» WORK REQUEST:
Retype every line from the one containing "Click the Forward arrow toolbar icon" through the last line of the records below, both included; leave out the pictures.

++++ DATA IN THIS EXERCISE

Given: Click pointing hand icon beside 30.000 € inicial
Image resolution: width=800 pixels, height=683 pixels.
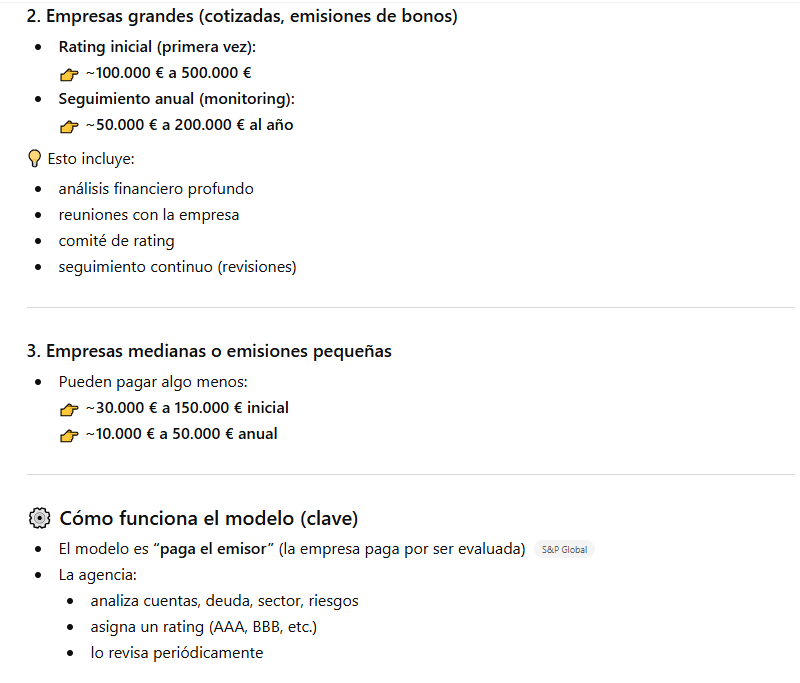Looking at the screenshot, I should point(68,409).
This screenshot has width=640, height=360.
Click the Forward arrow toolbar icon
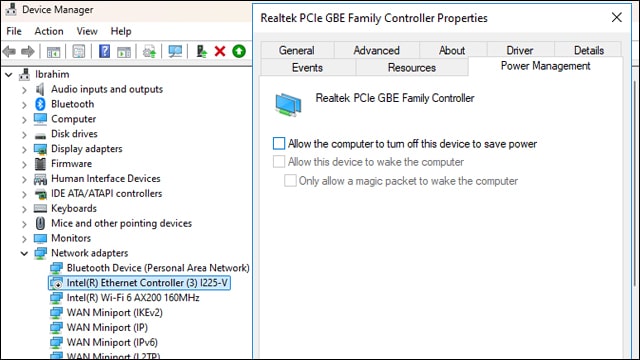click(28, 51)
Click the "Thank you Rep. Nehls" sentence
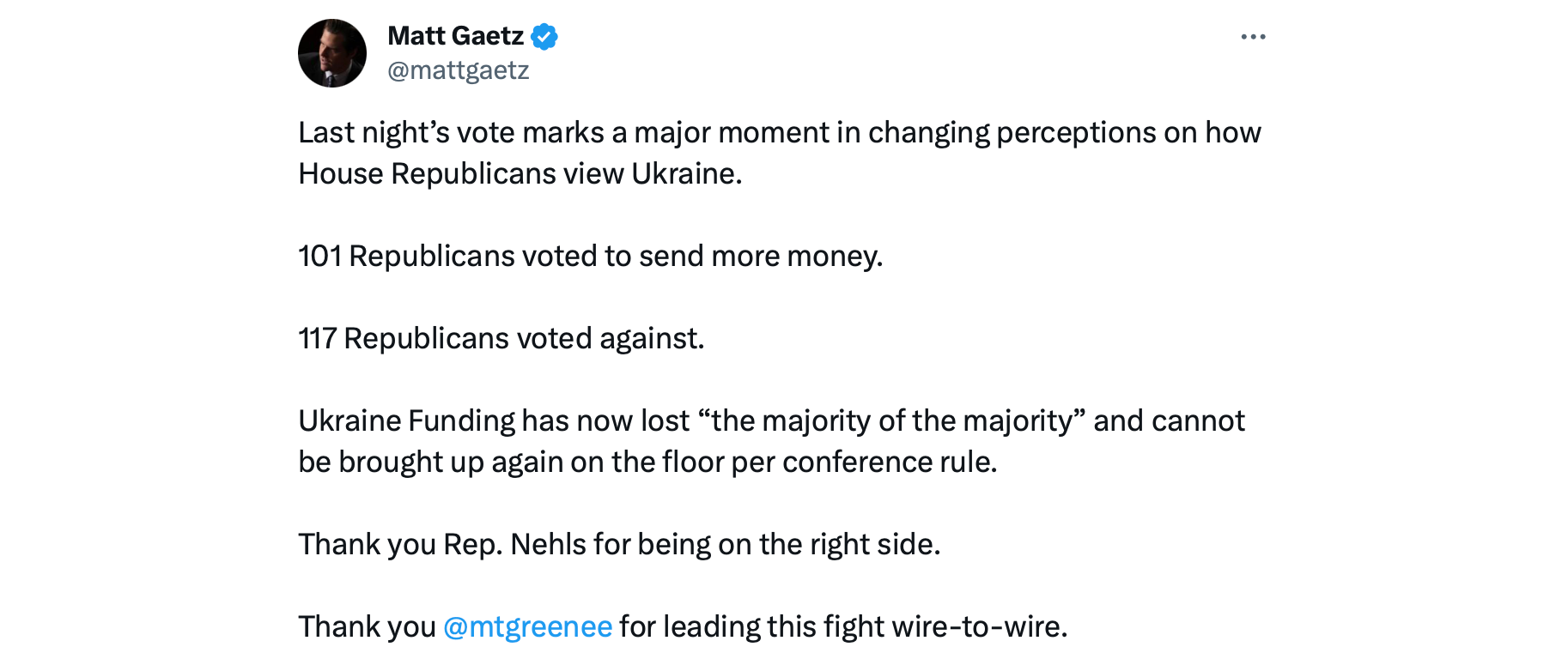 tap(618, 545)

++++++++

» TASK RESPONSE:
Click the Forward arrow toolbar icon
click(28, 51)
Click the "Thank you Rep. Nehls" sentence
 tap(618, 545)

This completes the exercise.